- _What to do_:
Reproduce verbatim the part of the items below that opens with the line containing "Given: Click the Netherlands flag icon" and closes with the line containing "Looking at the", including both of those lines. Omit the pictures from your reproduction.

- _Listing_:
------------------------------

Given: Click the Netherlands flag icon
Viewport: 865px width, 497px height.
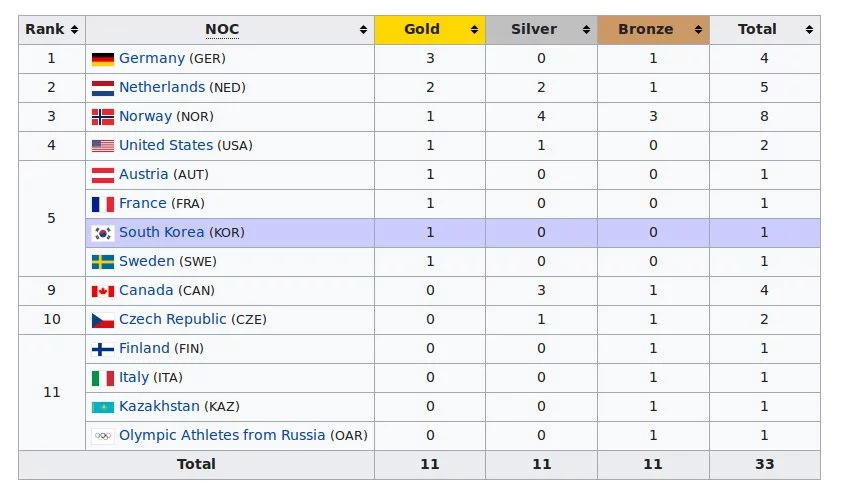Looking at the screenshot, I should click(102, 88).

------------------------------

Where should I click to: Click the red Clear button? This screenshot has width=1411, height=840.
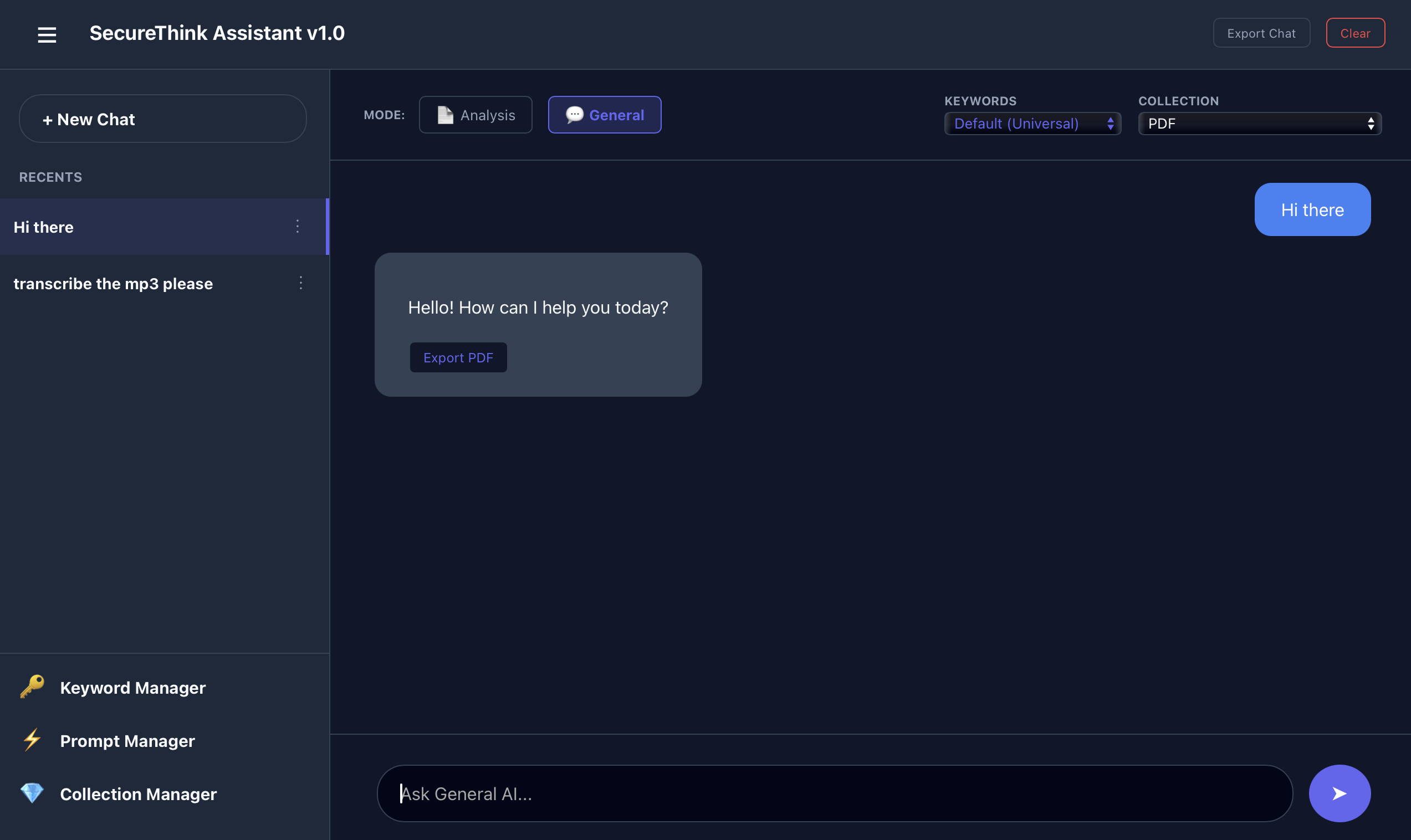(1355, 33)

------------------------------

- _Output below_:
Given: Click the Netherlands flag icon
Viewport: 865px width, 497px height.
Looking at the screenshot, I should click(102, 88).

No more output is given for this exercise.